**TASK GOAL**:
Where the line containing "Click the delete layer trash icon" appears, start repeating, and continue exactly through the last line below, adding nothing. Include no pictures.
━━━━━━━━
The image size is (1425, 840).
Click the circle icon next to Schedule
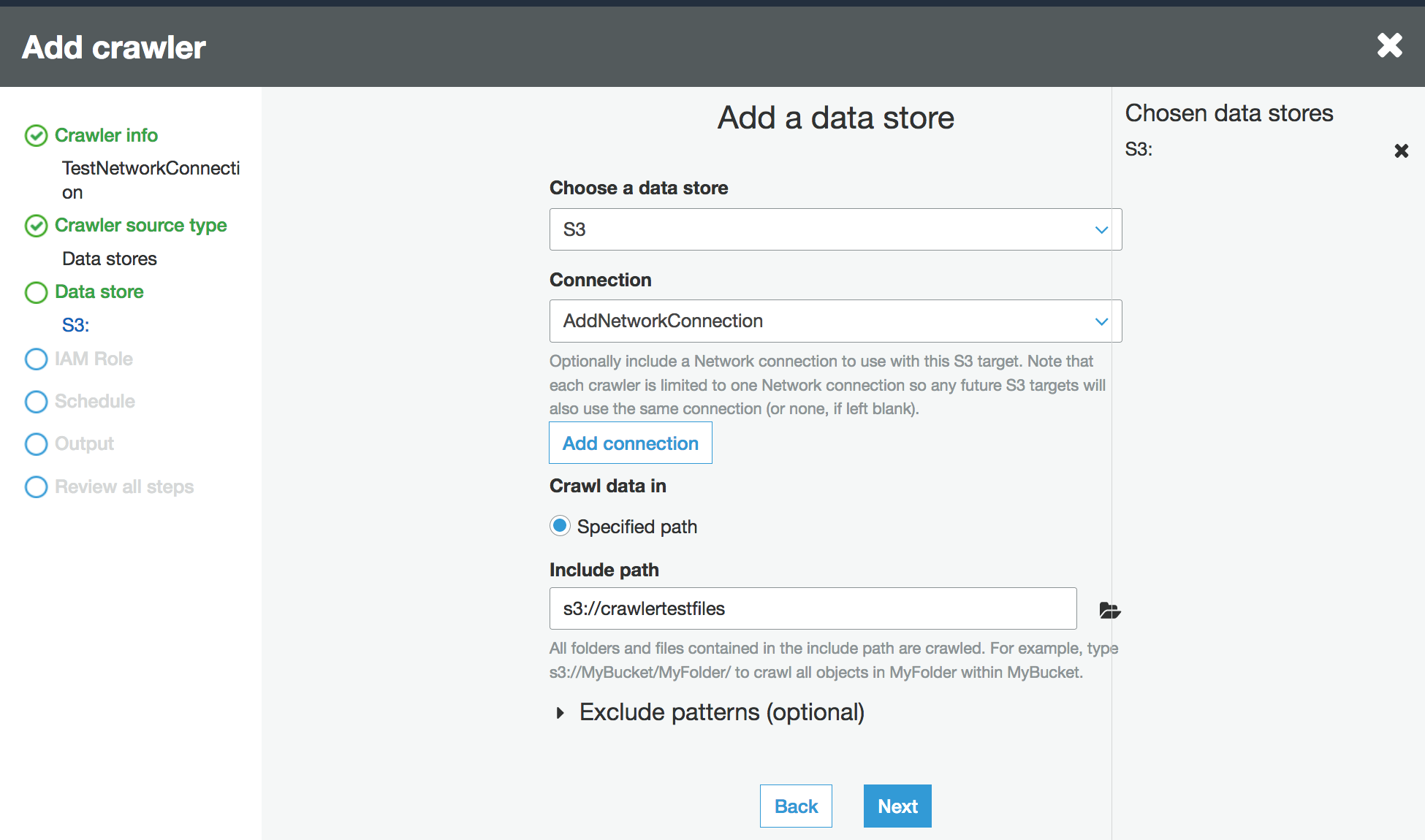click(36, 400)
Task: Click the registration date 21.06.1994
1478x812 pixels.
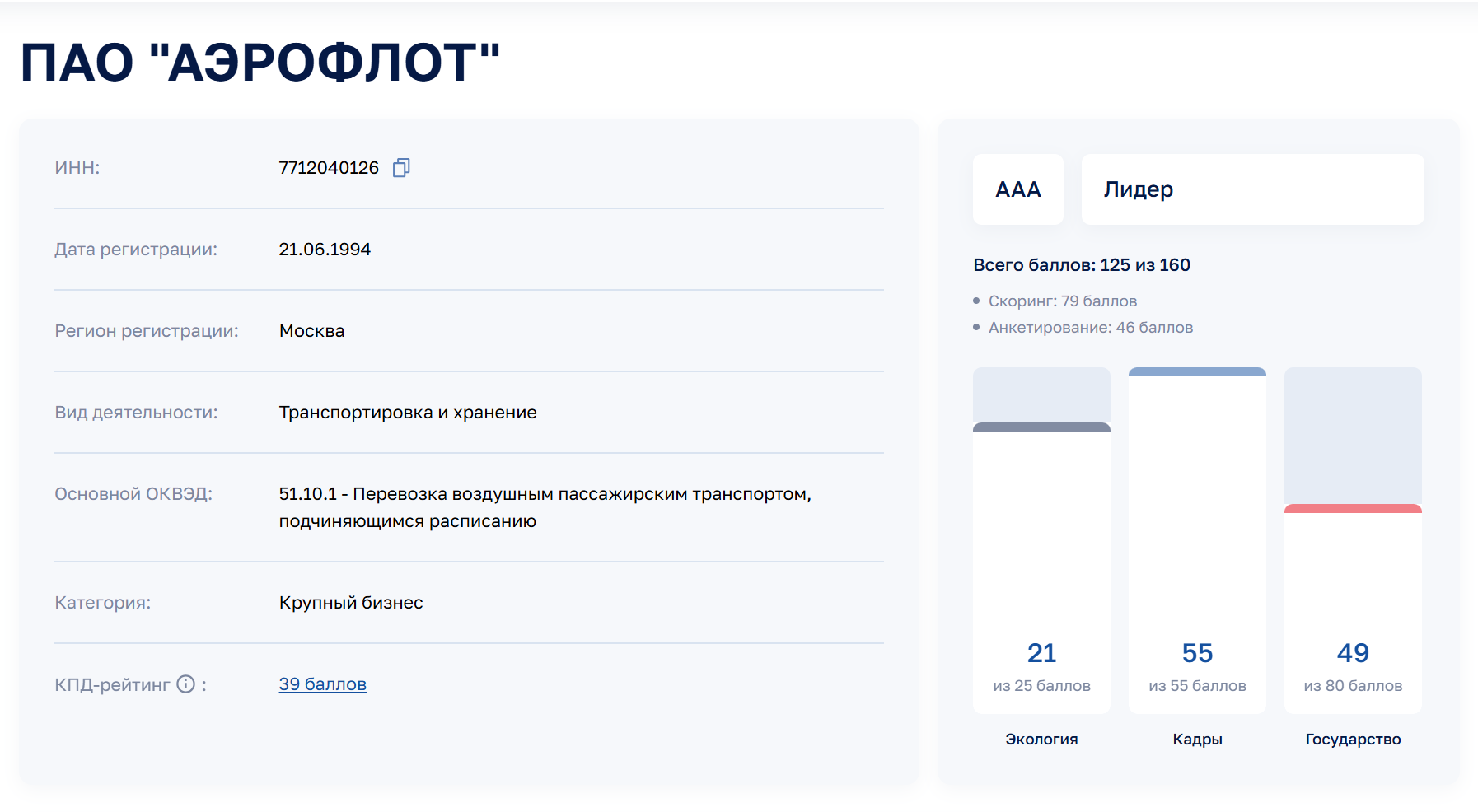Action: [325, 250]

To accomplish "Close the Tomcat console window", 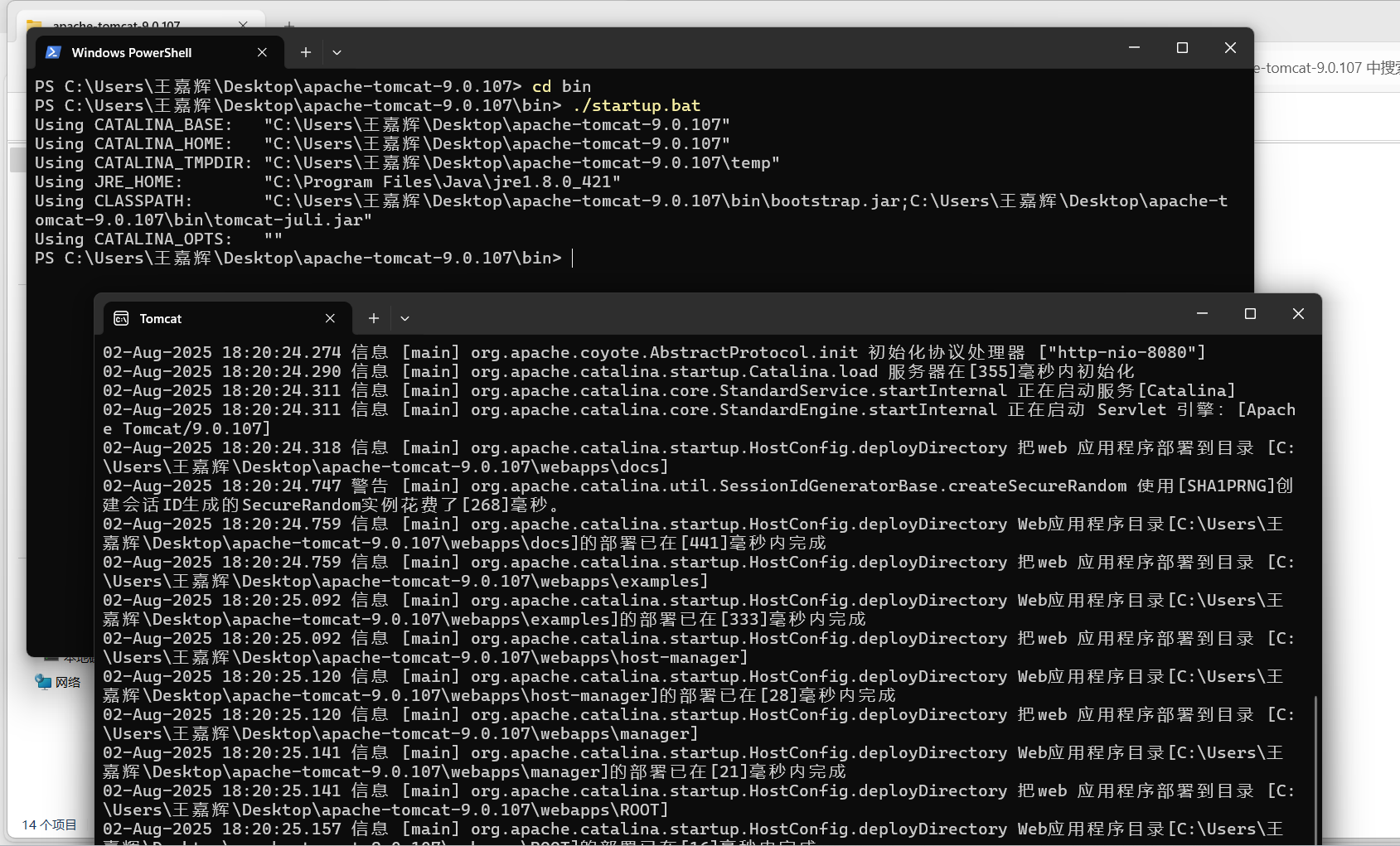I will click(x=1298, y=314).
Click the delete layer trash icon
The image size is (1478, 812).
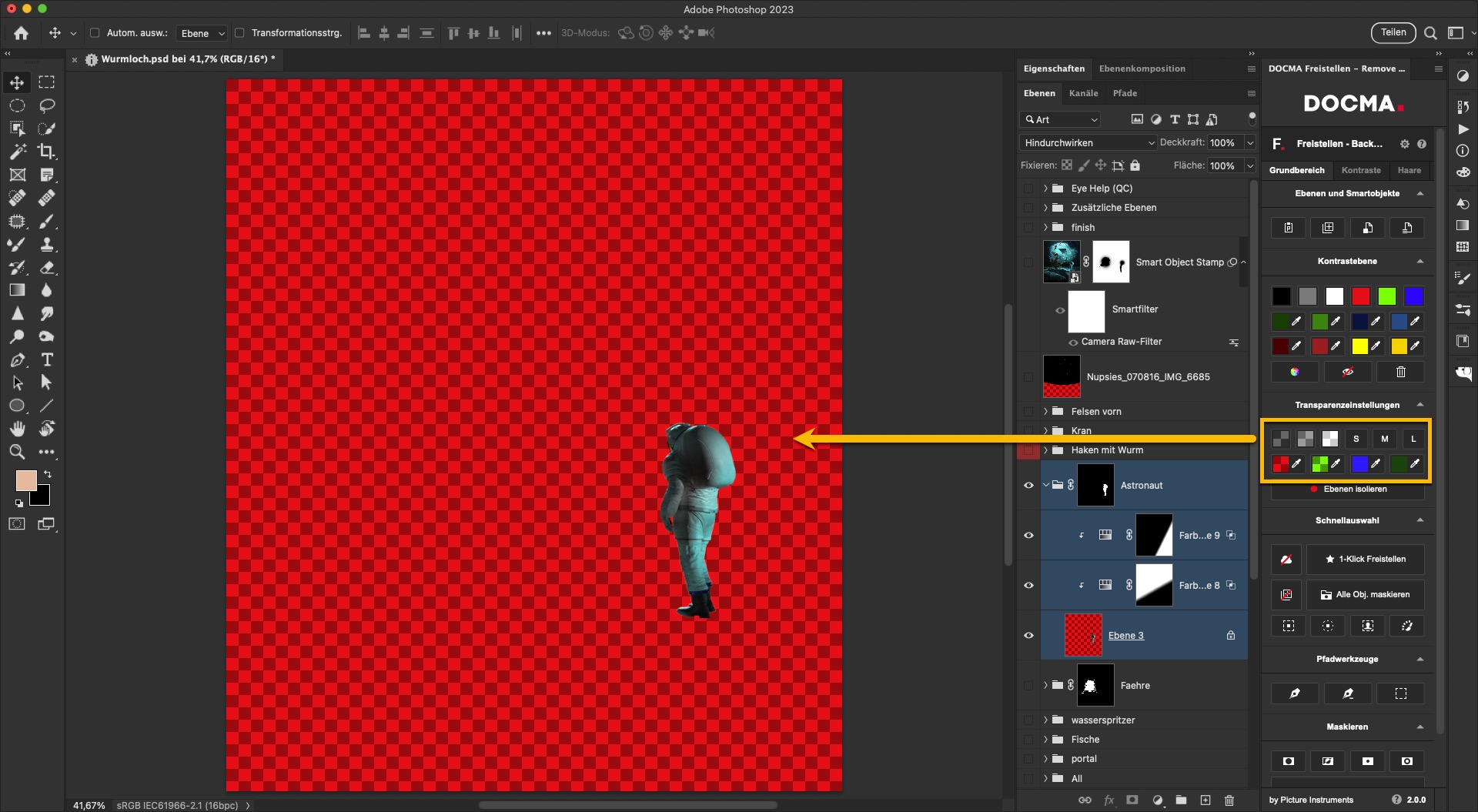1229,800
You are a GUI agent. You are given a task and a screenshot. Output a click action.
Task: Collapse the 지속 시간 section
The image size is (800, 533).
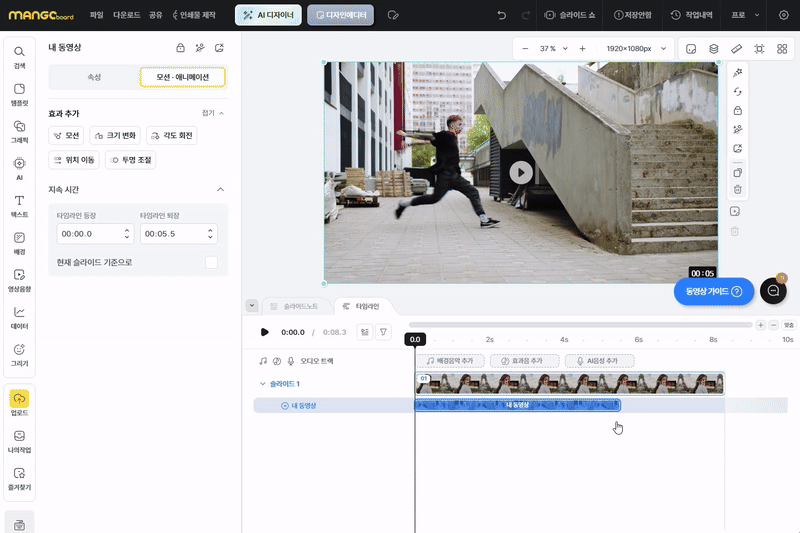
━━━━━━━━
**SOLUTION TO THIS PROBLEM**:
Click the delete layer trash icon
The image size is (1478, 812).
1229,800
You are a GUI agent. You are given a task and a screenshot. Output a click action.
Task: Collapse the 지속 시간 section
The image size is (800, 533).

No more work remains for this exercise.